Two cases are presented when I’m looking for a topic in literature : either this topic is intensively explored (so I end up with tons of papers to read) or the topic is rarely explored and a few papers are published.. Sometimes, there can be an interesting work carried out somewhere but it can be hard to find (if it’s not published in a well-known journal or not so cited for example).
Since the lazy in me likes to automate things, and since I’m a natural language processing (NLP) passionate, I developed an algorithm that generates a review from a bunch of papers, that I called NaimAI (actually pronounced Naymay..). This algorithm is deployed in naimai.fr (sometimes be offline for upgrading..), and my goal in this article is to explain the main ideas behind the curtain.
Objective
The main objective of NaimAI is to generate a review from a number of papers : Say I’m new to hydraulic modelling and want to have an idea about one dimensional modelling of inundations. The old way would be to :
- Find the papers : ask people around working on the same topic about the hot papers, look up on Google or other websites (Google Scholar, editors websites..), look the references of the papers I’ve read..
- Read the papers : I generally start with the abstract & conclusion (maybe quickly the introduction) to try and guess if the paper would be interesting for me. Needless to say that this step takes a bit of time..
The problem here is that I might spend time on papers that couldn’t be that useful, and I often end up choosing a few numbers of them. I’d rather spend this lost time on looking for more interesting papers for example.
With this algorithm, my goal is to save time and get quickly a global idea about the work being done by generating a review. That way we can easily target the papers we want and save time.
The idea
The main idea is simple :
- Inputs : the papers (N papers in the figure above) and the query.

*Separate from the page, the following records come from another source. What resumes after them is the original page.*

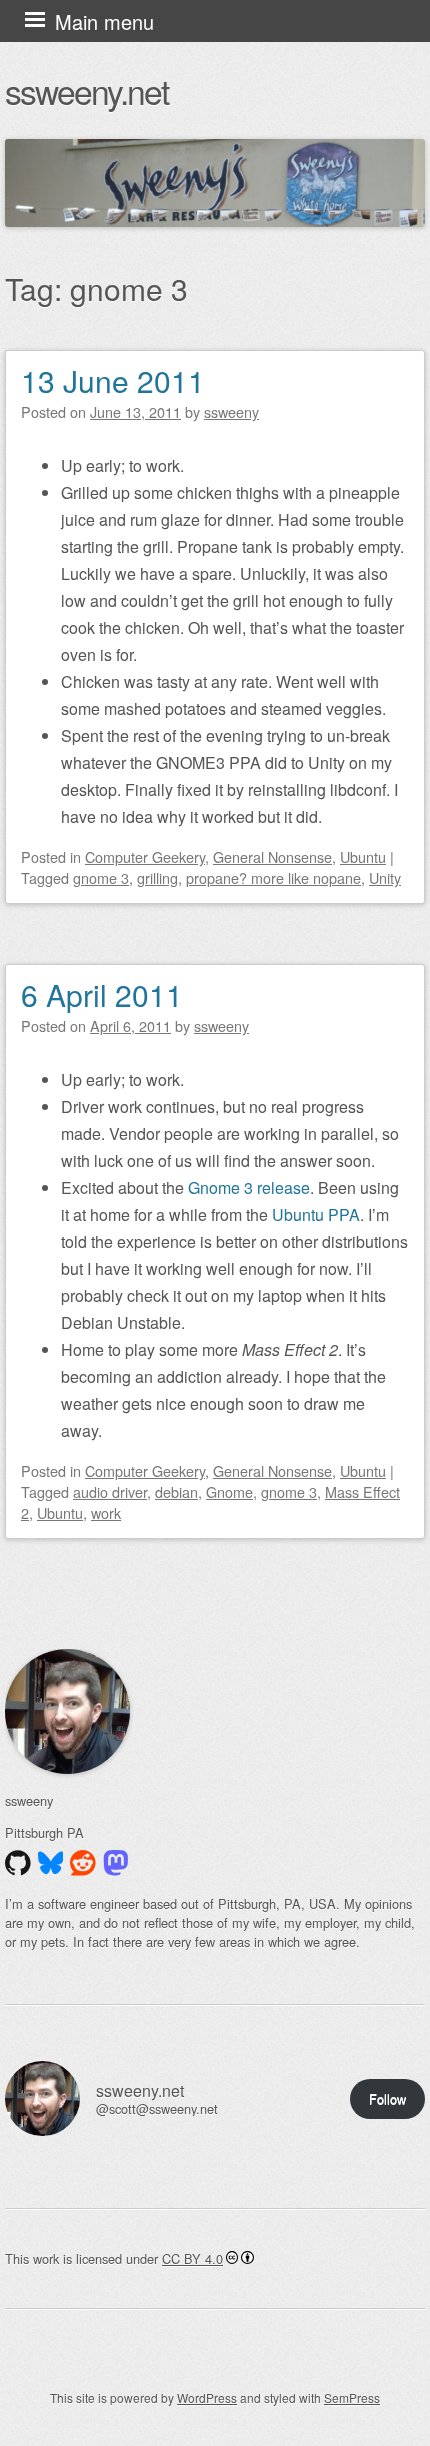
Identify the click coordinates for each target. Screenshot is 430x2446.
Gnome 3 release (249, 1187)
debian (176, 1491)
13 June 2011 (113, 380)
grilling (157, 877)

- PDFs processing : this step consists mainly of reading the PDFs, cleaning the text and getting it ready for the classification step.
- PDFs Classification : the processed papers are classified based on a given query. Two methods are used in NaimAI : Doc2vec method and the Tf Idf method (scikit learn library). The deployed version (in naimai.fr) uses only Tf Idf method.

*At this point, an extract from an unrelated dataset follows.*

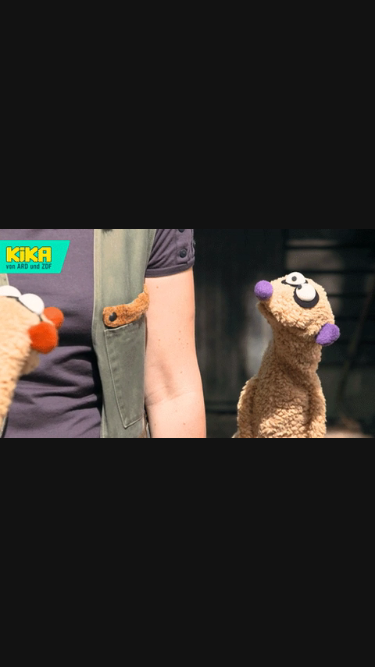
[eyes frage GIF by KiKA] (187, 333)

- Text generation : Once the papers are classified, NaimAI identifies for each paper : (1) the authors name, (2) the publication year and (3) the sentences where the paper’s objective is stated. Then, the review phrase is generated for each paper (example : X et al. 2021 showed that … Y et al. 1999 worked on… ). That being said, if it fails to identify the author’s name, you might end up with something weird, but as long as the references are cited (or could be downloaded), you’ll find out if the algorithm failed. This part will be enhanced in next versions.
NaimAI
So the steps described above are implemented in an algorithm deployed using Django here. I’ve already processed a thousands of papers in many fields (mainly from arXiv). All these fields can be found in the Field menu :
As you would have probably noticed, you can define the size of phrases (short or long) as well as number of references in the menu, before searching.
Next
There are certainly so many areas to enhance/add : authors name identification, review your custom papers, the processing itself, text generation etc. Also, I’d like the model to identify not only the objective but also the method and the results, thus enabling a more precise review for methods and results too.
I’ll fix these problems progressively in the next versions, even though I’m quite curious to use some more advanced techniques for text generation (bi Transformers models with attention mechanism)..
Hopefully that’d be useful. In these first versions, you should expect some weird (and funny) results, but that’d be fixed as soon as possible!